Venetian-born photographer Lorenzo Vitturi now lives and works in London. It was here, in 2013, that he released Dalston Anatomy, a photobook which caught the frenetic energy of Dalston’s Ridley Road market. Dalston Anatomy was more than a project of the market’s stallholders and visitors: Lorenzo’s fondness for sculpture had him staging elaborately surrealist setups from wares found in the market, or defacing his own photographs with them. The project scored Lorenzo exhibitions at Foam Amsterdam, The Photographer’s Gallery in London, Contact Photography Festival in Toronto along with many other locations throughout 2014 and 2015.
Following that success, Lorenzo has returned with a second photobook. Published by SPBH editions, Money Must Be Made tells the story of three years that Lorenzo spent in Lagos, Nigeria, at Balogun Market. Thousands of miles from Ridley Road, Lorenzo discovered a multi-coloured, hyper-patterned tale of gentrification “in reverse”.

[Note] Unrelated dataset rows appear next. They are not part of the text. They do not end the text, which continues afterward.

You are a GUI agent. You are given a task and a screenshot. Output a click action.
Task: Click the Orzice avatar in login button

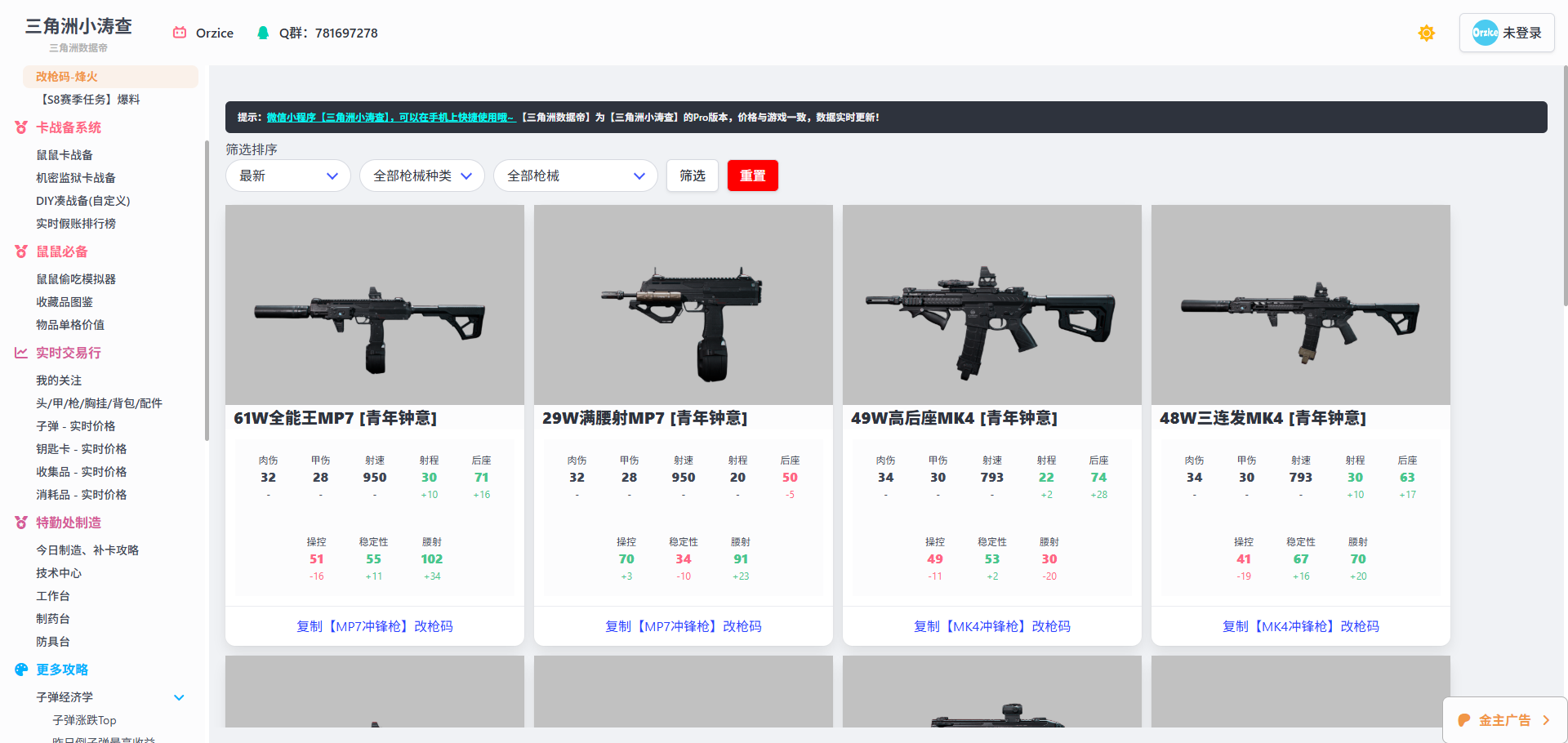point(1485,33)
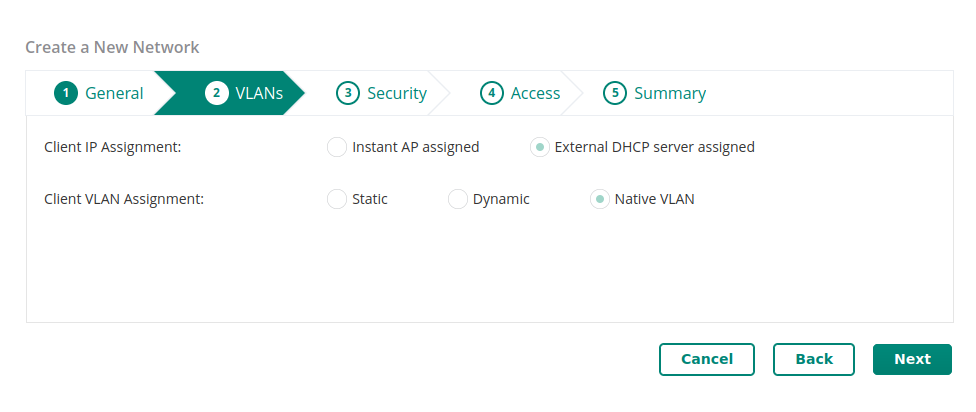
Task: Click the Client IP Assignment label
Action: point(113,147)
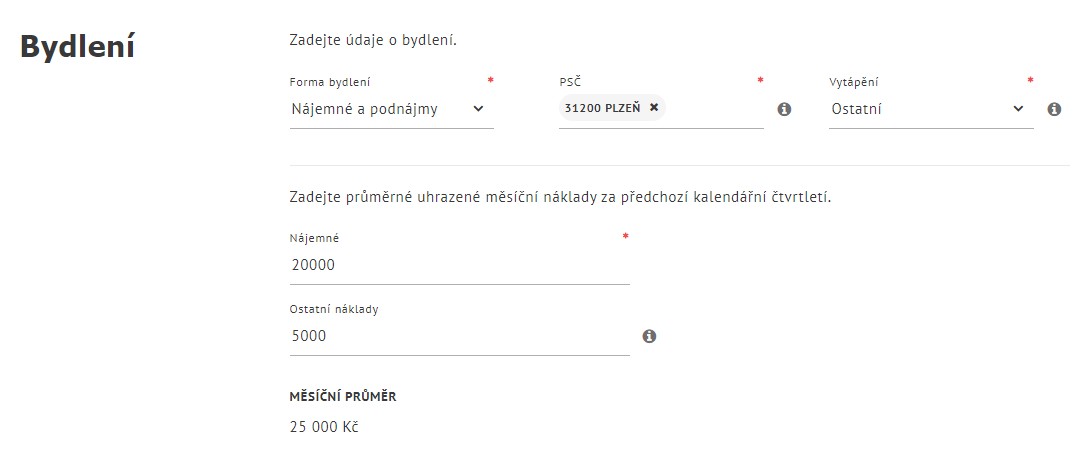1076x466 pixels.
Task: Open info icon beside Ostatní náklady field
Action: (x=649, y=336)
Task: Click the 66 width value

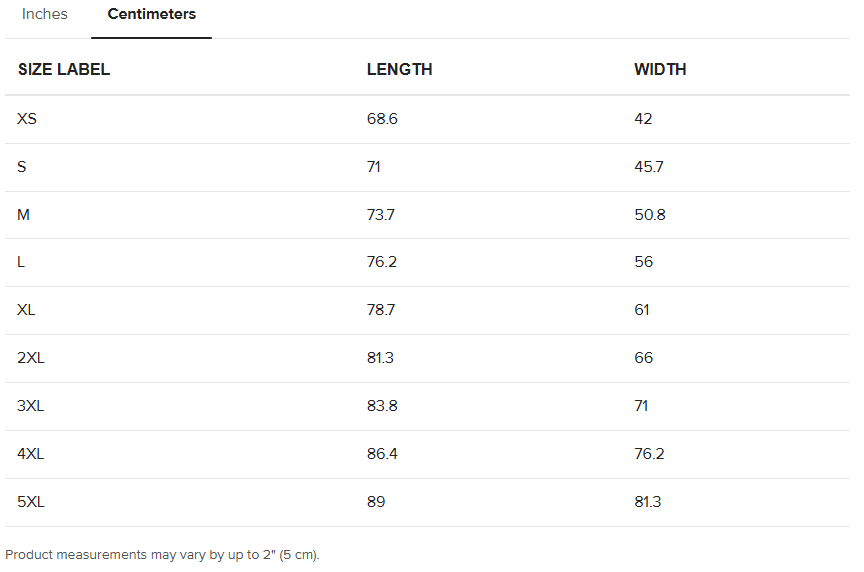Action: click(643, 358)
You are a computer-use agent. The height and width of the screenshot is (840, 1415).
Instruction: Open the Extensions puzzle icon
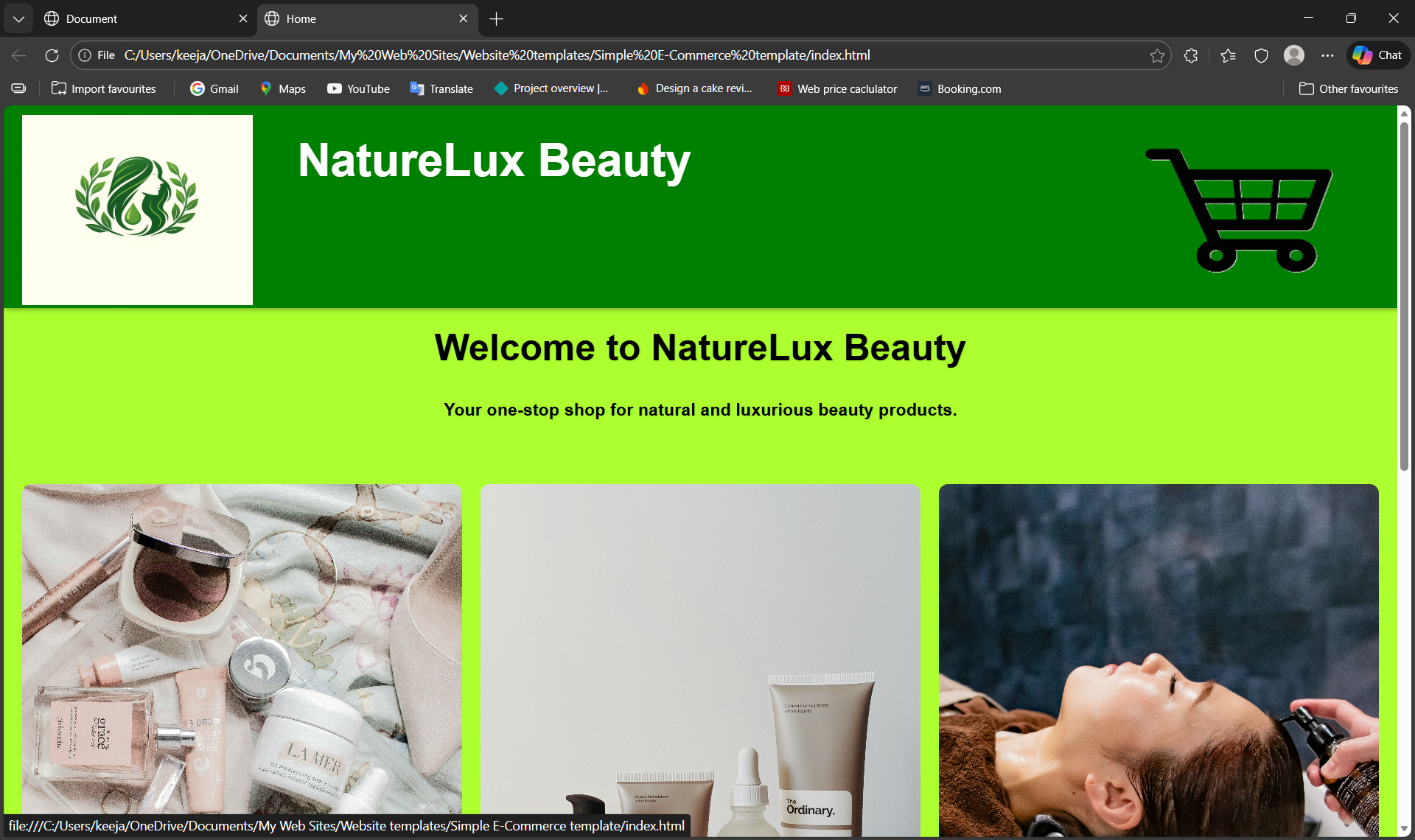point(1191,55)
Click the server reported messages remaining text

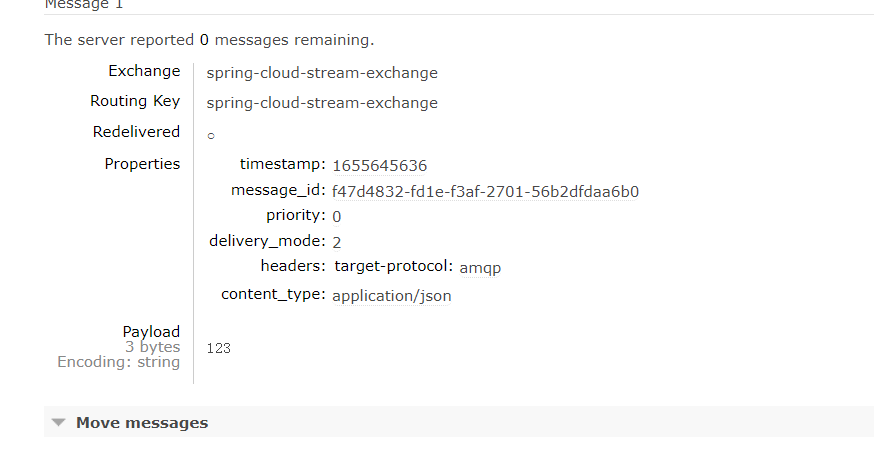coord(209,41)
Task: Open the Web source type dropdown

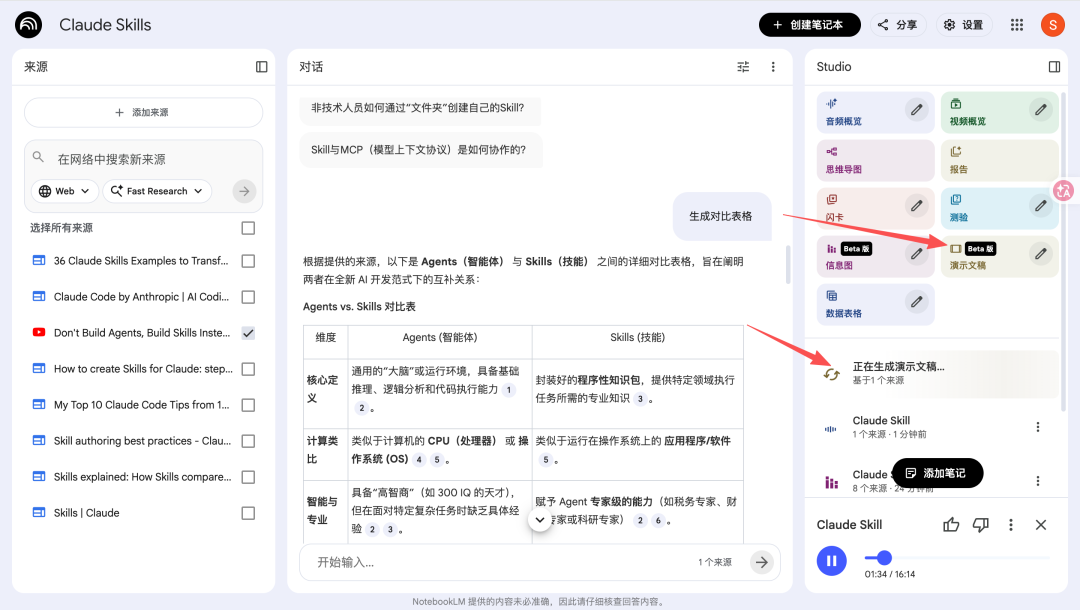Action: [x=65, y=191]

“I arrived in Lagos thanks to an invitation to take up a residency at the African Artists Foundation,” Lorenzo tells It’s Nice That. “At the beginning, I thought of observing a Chinese enclave located in the outskirts of Lagos as I was interested in the theme of Chinese products taking over Nigerian economy. But then, by chance, I discovered in the center of Lagos Island, one of the oldest parts of the city, the story of the Financial Trust House and how the Balogun Market came to be. It was through this story, which I took as a starting point, that parallels between the themes raised in Dalston Anatomy started to emerge.”
Balogun Market clings to 27-story building, the Financial Trust House. While it once played home to banks and western corporations, Financial Trust House now lives unoccupied. “Wheres in Dalston the local market was threatened by the arrival of corporate companies and new wealthier individuals, in this particular area of Lagos Island, the street market actually took over the financial activity of the area, which found its epicentre in a building located in the same area: Financial Trust House,” Lorenzo explains. “Apart from discovering this story quite accidentally, it is central to my practice a focus on transforming urban environments and the observation of these processed of transformation through the movement of objects and people.”
Money Must Be Made is something an unofficial Lagos motto, encapsulating the entrepreneurial spirit of the nation. “I had the opportunity to talk with many local people while in Balogun, not only while taking photographs and collecting materials but also when I returned to show the work I had made and asked people what they thought of it,” Lorenzo says. “In conversations I had with street market workers, they explained how people came to Balogun from the countryside in the hope to ‘make’ their own business and success. While Mr Alexander, the owner of the Financial Trust House, expressed his resentment towards these changes in the areas, that actually started happening since the 1990s, and on the impossibility of renting spaces within his building because the biggest source of work is now provided by the street market. One of the most remarkable sights is in fact the empty space inside the building, where debris and materials that belonged to previous office activities are not covered in Sahara sand. Outside, the contrast between people and objects and how these last ones are taking over the space entirely became striking. The objects, arranged vertically were inundating the whole area and almost taking over the space of people themselves.”